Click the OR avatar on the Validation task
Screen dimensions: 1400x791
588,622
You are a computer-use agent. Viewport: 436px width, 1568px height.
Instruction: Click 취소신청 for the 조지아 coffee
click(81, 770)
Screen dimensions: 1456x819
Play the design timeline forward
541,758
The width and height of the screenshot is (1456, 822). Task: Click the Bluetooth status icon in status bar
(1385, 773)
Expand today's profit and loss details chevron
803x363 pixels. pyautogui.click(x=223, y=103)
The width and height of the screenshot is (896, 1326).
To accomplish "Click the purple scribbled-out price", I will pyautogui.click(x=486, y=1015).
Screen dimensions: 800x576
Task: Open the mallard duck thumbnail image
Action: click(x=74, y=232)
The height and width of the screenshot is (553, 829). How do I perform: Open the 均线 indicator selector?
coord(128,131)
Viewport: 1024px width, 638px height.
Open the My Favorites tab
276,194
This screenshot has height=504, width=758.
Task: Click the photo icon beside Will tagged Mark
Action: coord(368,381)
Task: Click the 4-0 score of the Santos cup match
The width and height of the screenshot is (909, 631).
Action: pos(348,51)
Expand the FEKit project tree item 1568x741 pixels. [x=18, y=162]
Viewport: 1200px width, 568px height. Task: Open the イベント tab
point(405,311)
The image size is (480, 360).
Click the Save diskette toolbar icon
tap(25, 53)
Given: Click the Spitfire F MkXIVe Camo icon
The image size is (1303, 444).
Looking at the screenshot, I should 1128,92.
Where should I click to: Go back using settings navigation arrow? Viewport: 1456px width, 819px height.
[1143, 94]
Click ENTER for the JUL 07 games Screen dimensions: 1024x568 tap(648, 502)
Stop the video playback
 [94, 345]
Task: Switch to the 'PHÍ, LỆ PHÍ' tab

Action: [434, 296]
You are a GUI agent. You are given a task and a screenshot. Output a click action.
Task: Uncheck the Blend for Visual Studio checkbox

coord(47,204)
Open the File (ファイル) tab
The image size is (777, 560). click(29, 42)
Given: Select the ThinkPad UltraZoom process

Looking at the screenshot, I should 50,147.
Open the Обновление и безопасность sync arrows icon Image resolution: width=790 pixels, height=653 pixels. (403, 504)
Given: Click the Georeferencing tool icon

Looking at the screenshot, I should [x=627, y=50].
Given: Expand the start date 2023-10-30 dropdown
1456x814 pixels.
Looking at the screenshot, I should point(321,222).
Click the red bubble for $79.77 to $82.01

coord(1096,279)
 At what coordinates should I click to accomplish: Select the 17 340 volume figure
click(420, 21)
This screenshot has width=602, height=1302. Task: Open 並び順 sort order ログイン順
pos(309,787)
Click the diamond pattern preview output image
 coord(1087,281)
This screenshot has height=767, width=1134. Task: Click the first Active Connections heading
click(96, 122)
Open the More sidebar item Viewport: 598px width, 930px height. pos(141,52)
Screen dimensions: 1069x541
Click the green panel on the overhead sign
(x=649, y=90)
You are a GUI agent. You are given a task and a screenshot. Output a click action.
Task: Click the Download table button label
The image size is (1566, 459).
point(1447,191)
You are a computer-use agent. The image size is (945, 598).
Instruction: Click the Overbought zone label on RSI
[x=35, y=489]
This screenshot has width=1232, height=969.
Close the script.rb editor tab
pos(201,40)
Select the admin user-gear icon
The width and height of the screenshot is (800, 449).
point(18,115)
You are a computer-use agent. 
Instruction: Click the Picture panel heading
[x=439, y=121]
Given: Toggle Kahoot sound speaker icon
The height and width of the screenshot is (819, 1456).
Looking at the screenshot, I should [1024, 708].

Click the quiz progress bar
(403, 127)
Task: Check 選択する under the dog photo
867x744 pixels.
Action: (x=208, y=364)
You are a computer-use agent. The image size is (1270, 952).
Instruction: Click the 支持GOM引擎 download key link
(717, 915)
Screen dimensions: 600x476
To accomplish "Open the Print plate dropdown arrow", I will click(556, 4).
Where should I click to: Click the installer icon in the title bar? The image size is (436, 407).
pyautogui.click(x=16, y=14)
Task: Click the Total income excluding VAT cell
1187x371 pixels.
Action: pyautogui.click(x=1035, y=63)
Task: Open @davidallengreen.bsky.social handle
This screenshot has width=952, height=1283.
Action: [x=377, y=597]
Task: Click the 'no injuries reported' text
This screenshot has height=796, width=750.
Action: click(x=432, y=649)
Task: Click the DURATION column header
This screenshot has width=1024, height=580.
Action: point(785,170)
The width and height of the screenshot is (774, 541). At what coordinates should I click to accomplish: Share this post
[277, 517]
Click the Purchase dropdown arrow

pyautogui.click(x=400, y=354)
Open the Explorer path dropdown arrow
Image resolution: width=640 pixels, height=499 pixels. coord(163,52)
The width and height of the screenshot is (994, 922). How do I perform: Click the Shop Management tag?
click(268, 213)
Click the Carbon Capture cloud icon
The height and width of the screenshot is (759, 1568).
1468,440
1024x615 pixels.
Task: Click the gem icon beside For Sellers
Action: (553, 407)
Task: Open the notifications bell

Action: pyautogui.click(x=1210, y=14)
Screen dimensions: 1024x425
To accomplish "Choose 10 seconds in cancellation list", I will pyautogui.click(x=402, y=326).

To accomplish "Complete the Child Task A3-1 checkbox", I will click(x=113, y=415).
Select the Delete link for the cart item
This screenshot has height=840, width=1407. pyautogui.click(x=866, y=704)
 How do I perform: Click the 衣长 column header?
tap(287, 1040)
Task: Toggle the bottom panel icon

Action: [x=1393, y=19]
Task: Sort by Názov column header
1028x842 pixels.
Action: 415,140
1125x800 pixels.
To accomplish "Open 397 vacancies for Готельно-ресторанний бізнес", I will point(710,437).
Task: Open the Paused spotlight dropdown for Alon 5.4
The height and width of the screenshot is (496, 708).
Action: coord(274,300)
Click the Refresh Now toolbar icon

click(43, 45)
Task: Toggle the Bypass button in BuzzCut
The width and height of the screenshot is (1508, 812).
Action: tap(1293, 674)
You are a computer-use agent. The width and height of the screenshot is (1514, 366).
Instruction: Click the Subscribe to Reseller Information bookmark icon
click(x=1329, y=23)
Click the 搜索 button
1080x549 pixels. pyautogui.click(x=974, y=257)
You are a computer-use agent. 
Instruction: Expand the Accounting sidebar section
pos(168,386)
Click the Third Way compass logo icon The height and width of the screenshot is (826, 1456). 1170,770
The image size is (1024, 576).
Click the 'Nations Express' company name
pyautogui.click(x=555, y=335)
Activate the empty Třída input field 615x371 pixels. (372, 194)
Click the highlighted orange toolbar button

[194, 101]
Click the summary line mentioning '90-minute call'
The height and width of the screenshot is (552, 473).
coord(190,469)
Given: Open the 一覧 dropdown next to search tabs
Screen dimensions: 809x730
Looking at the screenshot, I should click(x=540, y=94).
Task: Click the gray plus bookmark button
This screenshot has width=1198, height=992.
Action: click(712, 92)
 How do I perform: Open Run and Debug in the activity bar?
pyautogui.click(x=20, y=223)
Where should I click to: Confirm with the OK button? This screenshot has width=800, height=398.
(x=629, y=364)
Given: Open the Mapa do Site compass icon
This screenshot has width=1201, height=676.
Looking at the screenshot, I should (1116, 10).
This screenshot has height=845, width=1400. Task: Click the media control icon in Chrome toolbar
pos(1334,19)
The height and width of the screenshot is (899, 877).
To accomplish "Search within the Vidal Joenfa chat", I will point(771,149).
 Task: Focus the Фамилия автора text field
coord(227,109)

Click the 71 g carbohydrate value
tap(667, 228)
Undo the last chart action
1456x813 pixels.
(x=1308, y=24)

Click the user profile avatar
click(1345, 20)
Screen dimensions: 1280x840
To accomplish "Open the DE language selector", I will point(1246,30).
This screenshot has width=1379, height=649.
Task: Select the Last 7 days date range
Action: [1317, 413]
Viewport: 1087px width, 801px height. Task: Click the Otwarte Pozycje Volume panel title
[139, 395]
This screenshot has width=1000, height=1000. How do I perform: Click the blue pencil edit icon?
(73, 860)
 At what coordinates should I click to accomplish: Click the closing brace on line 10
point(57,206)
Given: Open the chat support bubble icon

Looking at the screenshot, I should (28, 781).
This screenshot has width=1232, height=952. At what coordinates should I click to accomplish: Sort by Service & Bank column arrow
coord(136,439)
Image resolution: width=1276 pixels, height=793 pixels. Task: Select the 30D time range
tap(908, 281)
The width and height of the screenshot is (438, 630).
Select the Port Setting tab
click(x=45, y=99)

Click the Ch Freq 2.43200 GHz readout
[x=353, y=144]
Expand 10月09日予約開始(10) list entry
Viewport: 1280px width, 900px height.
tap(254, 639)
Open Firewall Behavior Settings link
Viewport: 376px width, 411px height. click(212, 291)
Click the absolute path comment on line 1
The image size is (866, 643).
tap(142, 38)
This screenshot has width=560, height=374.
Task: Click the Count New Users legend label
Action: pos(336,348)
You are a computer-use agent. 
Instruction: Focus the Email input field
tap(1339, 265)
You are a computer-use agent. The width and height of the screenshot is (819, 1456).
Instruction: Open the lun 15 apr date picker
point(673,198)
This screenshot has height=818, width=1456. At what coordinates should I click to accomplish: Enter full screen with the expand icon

= = = =

- WRITTEN PROBLEM: Reproduce verbatim the records from the line containing "The width and height of the screenshot is (994, 922)." through the line containing "Action: pyautogui.click(x=1210, y=14)", both lines included.

- SOLUTION TO THIS PROBLEM:
The width and height of the screenshot is (994, 922). How do I perform: Click the Shop Management tag?
click(268, 213)
Click the Carbon Capture cloud icon
The height and width of the screenshot is (759, 1568).
1468,440
1024x615 pixels.
Task: Click the gem icon beside For Sellers
Action: (553, 407)
Task: Open the notifications bell

Action: pyautogui.click(x=1210, y=14)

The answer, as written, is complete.